Osteoarthritis (hereinafter sometimes referred to as “OA”) is the most common disease among patients with joint diseases in which major lesions are damage to and/or degeneration of articular cartilage. Among the present medication for the OA disease, an analgesic and antiinflammatory agent or a hyaluronic acid preparation is used as a symptomatic treatment to alleviate pain, but satisfactory effects are not achieved, and thus the patient finally reaches a condition in which surgical treatment is necessary.

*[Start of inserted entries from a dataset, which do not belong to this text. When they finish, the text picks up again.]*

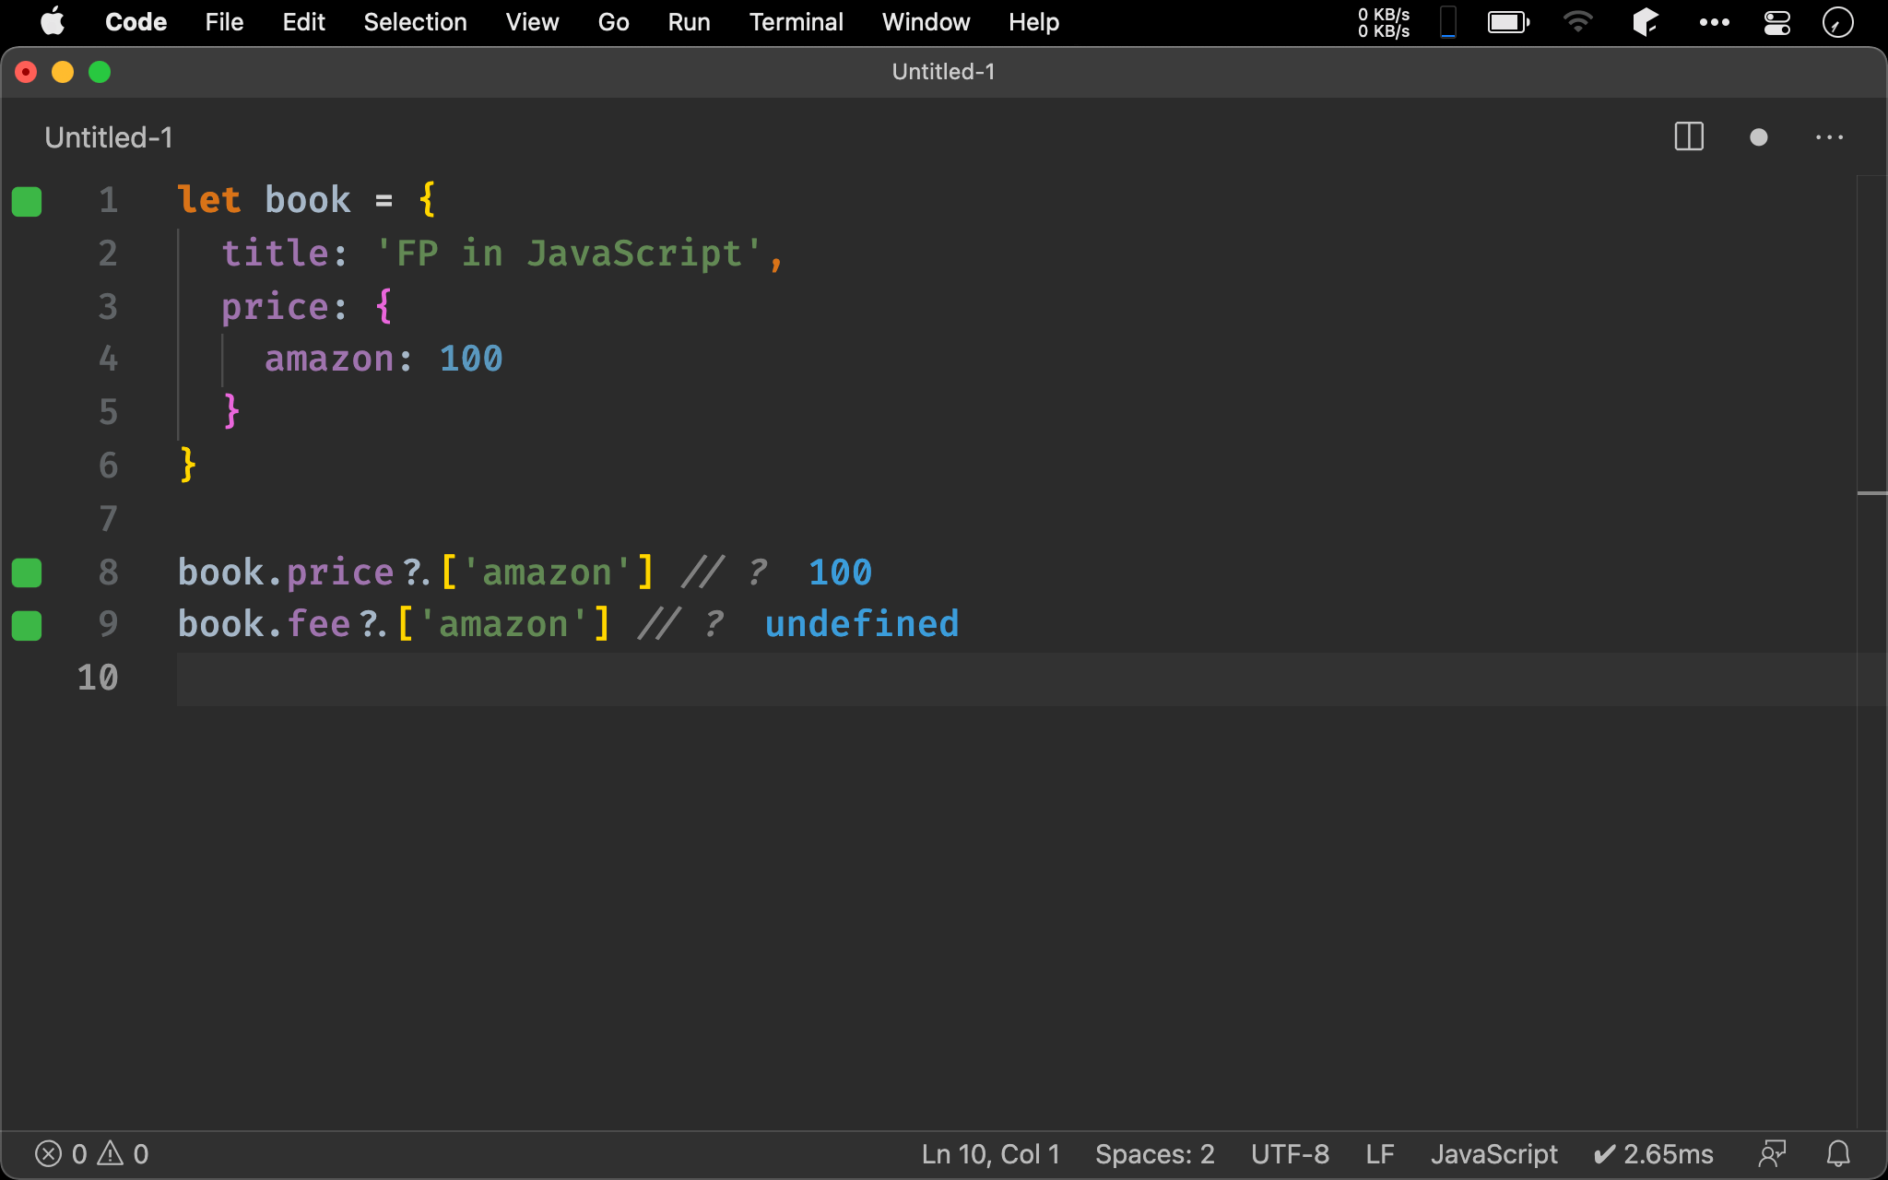Image resolution: width=1888 pixels, height=1180 pixels.
Task: Click the Ln 10, Col 1 indicator
Action: tap(990, 1153)
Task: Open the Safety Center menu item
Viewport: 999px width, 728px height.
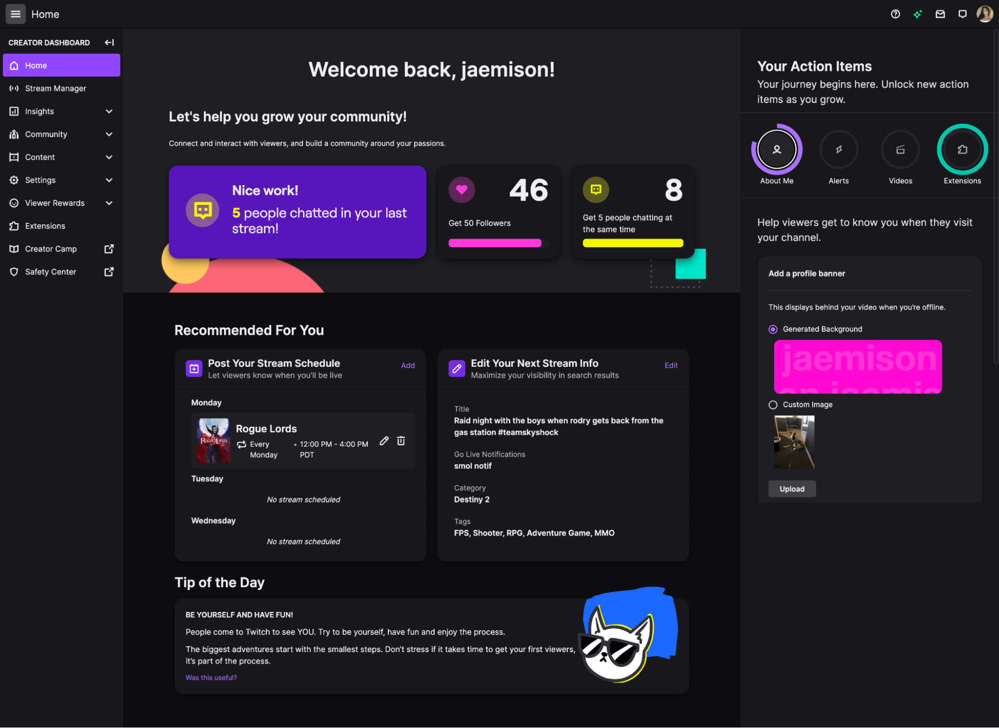Action: (50, 271)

It is considered that articular cartilage is a tissue deficient in ability for regeneration. As examples of the development of a therapy for restoring articular cartilage in the OA disease, a method for removing articular chondrocytes from a body, culturing the cells in vitro, and implanting the proliferated cells in the damaged articular site is known. However, this method requires a surgical operation and has many problems, and thus is not established as a useful therapy (Onstott A. T. et al., AORN J., 71, 843–845, 848–851, 2000). Further, an attempt to use several physiologically active substances exhibiting a differentiation inducing activity for chondrocytes as a therapeutic agent is carried out. However, the effect of this is now being evaluated in an animal model in which articular cartilage is artificially damaged, and the attempt has not reached the stage of clinical application (Sellers R. S. et al., J. Bone Joint Surg. Am., 79A, 1452–1463, 1997; and Trippel S. B., J. Rheumatol. Suppl., 43, 129–132, 1995).
Blood vessels, nerves, and lymph ducts do not exist in a cartilage tissue. Articular cartilage is composed of chondrocytes, and an extracellular matrix produced by the chondrocytes. The extracellular matrix such as type II collagen or proteoglycan produced by articular chondrocytes gives a specific elasticity and strength and a resistance against pressure to the cartilage tissue, and then plays an important role in functioning as articular cartilage (Huber M. et al., Investigative Radiology, 35(10), 573–580, 2000). However, in the OA disease, degeneration of the articular cartilage tissue or fibrocartilage formation occurs. In particular, type II collagen is decomposed, and thus the amount of type II collagen, which normally functions significantly, decreases [Hollander A. P. et al., J. Clin. Invest., 93(4), 1722–1732, 1994].
Similarly to type II collagen, aggrecan is produced by articular chondrocytes and a major proteoglycan forming the cartilaginous tissue. Aggrecan plays an important role in carrying out a function as articular cartilage, but a decomposition and degeneration of aggrecan are observed in the OA disease [Neame P. J. et al., J. Fla. Med. Assoc., 81(3), 191–193, 1994].